SERNNoCa Research Report Series

The objective of the SERNNoCa Research Report Series is to publish useful new primary research findings related to the social economy in Northern Canada. The series is peer-reviewed and the evaluation of the manuscripts will be based on:

  1. General quality of the presentation
  2. Originality of the research being described
  3. Relevance to the objectives of SERNNoCa
  4. Quality of the research

For complete details see the guidelines for research reports and the evaluation form at: Guidelines and Evaluation form

Coming soon - new research report: "Social Capital an the Social Economy in the Canadian North: A Preliminary Analysis" by Danielle McLean, Chris Southcott and Jianye Liu. Currently under review - to be posted when completed.

Research Reports

Research Report RR#1 - 2010

The Social Economy and Nunavut: Barriers and Opportunities

Chris Southcott, Valoree Walker, Jennifer Wilman, Carrie Spavor, Karen MacKenzie
 

Executive Summary

Nunavut and the rest of the Canada's North has undergone tremendous social, cultural, and economic change over the past 60 years. Northern communities have gone through processes of development quite different from most other communities in Canada. These processes have resulted in many unique challenges. These challenges now require new approaches that serve to assist these communities ensure healthier and sustainable futures.

One of these new approaches is that of the social economy. It is an approach which seeks to empower communities by developing social capital and human capital capacity through assisting non-profit, voluntary, and co-operative organizations work more effectively in the interests of their communities. This report is part of an initial evaluation of the potential of the social economy to assist Northern communities deal with changes these communities are experiencing. Before a proper evaluation starts we need to first find out what the current state of these organizations are. What are the current conditions of the social economy in Northern Canada? Are there particularities that make the social economy approach to economic and social development more or less viable in Northern communities?

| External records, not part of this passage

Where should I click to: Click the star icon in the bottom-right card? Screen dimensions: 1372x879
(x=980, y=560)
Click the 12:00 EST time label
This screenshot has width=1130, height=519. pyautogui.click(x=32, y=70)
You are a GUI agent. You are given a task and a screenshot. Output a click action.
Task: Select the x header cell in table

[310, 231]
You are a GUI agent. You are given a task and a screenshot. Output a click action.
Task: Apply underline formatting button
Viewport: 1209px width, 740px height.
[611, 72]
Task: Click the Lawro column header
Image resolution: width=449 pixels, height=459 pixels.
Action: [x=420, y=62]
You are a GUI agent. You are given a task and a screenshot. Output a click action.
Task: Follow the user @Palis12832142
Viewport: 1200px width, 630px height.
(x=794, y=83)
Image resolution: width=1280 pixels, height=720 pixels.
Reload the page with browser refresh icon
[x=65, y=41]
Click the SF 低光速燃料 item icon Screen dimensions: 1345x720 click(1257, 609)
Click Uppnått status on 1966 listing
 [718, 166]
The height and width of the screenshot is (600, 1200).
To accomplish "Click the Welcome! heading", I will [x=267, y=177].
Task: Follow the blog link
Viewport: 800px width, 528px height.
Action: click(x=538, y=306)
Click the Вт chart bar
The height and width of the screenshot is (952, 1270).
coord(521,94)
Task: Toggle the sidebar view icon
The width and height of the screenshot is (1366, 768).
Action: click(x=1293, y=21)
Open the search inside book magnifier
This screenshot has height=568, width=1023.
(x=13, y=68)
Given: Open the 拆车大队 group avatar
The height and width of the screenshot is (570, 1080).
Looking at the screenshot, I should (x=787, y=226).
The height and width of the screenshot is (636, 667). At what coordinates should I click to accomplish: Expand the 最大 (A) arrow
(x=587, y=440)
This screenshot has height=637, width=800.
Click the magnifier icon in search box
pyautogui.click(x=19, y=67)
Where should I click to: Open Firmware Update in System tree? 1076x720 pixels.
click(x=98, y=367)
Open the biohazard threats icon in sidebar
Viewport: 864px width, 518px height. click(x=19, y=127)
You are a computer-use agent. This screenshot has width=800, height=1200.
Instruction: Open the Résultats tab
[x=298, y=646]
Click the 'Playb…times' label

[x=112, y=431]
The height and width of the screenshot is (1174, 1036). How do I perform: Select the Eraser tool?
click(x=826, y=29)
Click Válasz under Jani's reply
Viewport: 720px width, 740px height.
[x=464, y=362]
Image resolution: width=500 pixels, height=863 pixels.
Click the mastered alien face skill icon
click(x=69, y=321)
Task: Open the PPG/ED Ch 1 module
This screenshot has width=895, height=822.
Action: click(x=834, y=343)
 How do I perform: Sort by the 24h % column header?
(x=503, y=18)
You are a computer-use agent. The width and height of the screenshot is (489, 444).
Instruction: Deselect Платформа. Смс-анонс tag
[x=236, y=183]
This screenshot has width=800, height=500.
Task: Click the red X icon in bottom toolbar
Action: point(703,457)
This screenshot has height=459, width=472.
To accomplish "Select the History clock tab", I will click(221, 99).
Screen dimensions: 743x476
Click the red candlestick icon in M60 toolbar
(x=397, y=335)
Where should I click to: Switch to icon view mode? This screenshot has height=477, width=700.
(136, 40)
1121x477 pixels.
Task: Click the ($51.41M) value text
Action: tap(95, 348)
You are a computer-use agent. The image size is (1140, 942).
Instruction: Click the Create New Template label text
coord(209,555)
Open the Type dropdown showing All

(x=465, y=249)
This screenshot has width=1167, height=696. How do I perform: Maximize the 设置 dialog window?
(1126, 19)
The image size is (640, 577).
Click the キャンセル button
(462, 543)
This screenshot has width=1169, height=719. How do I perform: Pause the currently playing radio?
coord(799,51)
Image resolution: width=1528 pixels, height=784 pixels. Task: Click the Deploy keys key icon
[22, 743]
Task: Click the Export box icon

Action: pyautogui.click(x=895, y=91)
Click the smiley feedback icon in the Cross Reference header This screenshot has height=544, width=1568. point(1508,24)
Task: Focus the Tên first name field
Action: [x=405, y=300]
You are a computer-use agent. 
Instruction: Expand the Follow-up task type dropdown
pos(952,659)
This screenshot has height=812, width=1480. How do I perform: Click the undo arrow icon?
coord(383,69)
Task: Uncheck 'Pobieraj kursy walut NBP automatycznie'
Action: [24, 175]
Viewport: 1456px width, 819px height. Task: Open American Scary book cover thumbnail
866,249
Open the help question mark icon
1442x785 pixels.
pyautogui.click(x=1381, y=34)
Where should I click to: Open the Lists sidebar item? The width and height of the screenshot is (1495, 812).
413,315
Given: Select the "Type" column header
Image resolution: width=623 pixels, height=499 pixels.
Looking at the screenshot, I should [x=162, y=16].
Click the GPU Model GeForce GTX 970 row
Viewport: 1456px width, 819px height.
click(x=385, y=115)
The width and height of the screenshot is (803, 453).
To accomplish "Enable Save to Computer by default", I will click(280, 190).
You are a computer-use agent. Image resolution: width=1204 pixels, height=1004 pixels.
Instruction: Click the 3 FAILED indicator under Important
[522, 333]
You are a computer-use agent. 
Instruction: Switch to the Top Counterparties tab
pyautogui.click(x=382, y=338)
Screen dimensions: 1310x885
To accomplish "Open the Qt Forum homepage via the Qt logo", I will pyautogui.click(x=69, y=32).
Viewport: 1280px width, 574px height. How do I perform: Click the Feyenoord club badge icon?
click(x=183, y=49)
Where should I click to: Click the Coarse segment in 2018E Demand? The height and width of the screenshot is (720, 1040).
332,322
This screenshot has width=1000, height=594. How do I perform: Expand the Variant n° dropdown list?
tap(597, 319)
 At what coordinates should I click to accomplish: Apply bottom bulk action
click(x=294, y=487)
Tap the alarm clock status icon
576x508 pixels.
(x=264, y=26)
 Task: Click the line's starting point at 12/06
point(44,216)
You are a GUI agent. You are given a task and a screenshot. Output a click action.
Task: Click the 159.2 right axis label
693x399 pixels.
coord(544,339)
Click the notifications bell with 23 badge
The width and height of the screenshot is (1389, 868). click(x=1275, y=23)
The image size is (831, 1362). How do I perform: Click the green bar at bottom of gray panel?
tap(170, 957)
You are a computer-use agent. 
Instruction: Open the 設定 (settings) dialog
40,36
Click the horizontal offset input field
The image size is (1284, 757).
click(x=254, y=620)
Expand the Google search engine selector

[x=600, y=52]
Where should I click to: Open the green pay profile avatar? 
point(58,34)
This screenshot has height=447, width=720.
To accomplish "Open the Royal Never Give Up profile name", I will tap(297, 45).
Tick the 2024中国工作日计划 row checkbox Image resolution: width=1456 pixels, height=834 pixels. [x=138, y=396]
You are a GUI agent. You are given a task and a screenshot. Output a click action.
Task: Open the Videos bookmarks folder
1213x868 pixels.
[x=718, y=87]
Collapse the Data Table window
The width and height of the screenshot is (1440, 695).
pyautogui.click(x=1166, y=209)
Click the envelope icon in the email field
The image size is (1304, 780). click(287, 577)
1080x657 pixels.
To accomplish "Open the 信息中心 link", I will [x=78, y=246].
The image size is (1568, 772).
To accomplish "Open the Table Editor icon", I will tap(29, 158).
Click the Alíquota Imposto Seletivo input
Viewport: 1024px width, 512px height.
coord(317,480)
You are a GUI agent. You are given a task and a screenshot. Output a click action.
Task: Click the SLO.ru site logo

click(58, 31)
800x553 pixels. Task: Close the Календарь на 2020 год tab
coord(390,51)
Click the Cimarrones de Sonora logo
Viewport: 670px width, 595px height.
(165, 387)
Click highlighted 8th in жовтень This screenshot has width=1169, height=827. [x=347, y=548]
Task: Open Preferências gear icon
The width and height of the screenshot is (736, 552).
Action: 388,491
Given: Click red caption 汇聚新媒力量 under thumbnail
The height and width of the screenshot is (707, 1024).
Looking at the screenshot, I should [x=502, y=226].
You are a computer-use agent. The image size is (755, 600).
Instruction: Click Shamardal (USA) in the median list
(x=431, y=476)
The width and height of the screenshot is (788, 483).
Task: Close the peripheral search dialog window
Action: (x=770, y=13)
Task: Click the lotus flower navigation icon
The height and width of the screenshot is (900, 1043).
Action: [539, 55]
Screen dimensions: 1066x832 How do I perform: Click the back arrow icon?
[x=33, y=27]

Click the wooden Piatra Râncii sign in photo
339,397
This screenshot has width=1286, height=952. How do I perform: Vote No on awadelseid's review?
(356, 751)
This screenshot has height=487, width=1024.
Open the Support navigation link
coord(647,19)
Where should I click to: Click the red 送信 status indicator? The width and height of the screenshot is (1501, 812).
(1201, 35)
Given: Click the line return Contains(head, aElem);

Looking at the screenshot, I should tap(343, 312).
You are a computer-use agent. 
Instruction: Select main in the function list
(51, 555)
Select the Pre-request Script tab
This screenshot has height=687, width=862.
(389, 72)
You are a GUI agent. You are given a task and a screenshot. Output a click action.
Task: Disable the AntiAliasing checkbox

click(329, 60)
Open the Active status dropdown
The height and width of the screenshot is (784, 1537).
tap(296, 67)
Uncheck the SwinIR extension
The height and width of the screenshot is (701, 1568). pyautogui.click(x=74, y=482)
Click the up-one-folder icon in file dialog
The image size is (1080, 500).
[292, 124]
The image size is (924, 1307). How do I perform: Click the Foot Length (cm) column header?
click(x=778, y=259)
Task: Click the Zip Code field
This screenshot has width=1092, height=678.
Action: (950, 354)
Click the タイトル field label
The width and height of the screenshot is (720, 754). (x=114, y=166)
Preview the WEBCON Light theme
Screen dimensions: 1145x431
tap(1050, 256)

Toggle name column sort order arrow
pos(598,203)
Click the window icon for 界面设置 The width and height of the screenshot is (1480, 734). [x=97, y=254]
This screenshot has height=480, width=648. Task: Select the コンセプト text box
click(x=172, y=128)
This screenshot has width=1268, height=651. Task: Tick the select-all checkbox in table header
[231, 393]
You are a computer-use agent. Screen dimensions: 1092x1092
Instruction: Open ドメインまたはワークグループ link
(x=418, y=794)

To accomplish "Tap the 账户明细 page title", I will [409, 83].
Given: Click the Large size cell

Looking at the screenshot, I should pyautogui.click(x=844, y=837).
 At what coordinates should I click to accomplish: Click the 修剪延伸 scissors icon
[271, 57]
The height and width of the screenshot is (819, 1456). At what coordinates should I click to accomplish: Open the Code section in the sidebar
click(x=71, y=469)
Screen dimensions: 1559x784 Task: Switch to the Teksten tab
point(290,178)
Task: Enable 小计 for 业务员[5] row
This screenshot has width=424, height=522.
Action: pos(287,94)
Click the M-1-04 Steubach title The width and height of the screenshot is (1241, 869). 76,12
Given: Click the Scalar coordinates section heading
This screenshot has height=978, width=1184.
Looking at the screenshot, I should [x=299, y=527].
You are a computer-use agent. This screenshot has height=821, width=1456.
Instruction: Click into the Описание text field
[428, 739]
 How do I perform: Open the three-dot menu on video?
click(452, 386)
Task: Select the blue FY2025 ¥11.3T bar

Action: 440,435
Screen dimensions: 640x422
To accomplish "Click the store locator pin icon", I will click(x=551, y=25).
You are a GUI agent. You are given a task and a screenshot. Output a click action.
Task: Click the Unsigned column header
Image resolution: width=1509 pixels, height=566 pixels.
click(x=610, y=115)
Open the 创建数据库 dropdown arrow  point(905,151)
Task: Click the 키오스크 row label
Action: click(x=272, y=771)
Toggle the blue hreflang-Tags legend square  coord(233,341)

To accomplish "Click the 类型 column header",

This report is an initial attempt to provide a portrait of the social economy in Nunavut and to outline the barriers and opportunities. It starts with a brief introduction to the social economy research project that is currently underway in the region and the key unique aspects of the social economy in the north that is guiding this research.

This is followed by an analysis of the 2003 nation-wide survey of non-profit and voluntary organization. This survey showed that there are more social economy organizations in the Canadian North than in other regions of Canada. Other research, commissioned by the Nunavut Economic Forum, on non-profits in Nunvavut showed that these organizations are facing funding and human resource difficulties.

Finally the report outlines initial results from an on-going census of social economy organizations currently being administered by SERNNoCa researchers. This survey, undertaken during 2008, has confirmed the findings of these earlier studies and given us a better understanding of some of the characteristics of these organizations. When compared to the other Northern territories Nunavut has a much higher percentage of social economy organizations engaged in activities that elsewhere are provided by profit-oriented private sector organizations.  Social economy organizations in Nunavut tend to be younger then those elsewhere in Canada. Nunavut has a much smaller percentage of organizations that are legally registered as charitable organizations. Membership numbers for social economy organization show healthy growth with a relatively high level of activity although fewer of these organizations use volunteers than in the other territories.

 

Research Report RR#2 - 2011

Yellowknife's Voluntary and Nonprofit Sector: A Portrait of a Northern Social Economy

Jerald Sabin

This research report makes three overlapping arguments.

  1. Yellowknife's voluntary and nonprofit sector is part of a larger social economy. It contributes to the NWT's social and economic health, and promotes a robust democracy and civil society.
     
  2. Yellowknife's voluntary and nonprofit sector must have a coordinated and cohesive voice to promote and secure good public policy, and overcome current challenges. The sector's challenges stem from economic recession, government cutbacks, and ever-increasing needs for programs and services.
  3.  Federal, territorial, and municipal governments need to renew their commitment to the voluntary and nonprofit sector. For example, the GNWT must honour its promises under the Declaration on Volunteering and the NWT Voluntary Support Initiative. All levels of government must recognize that a strong, well resourced social economy is a catalyst for economic recovery and ongoing economic health.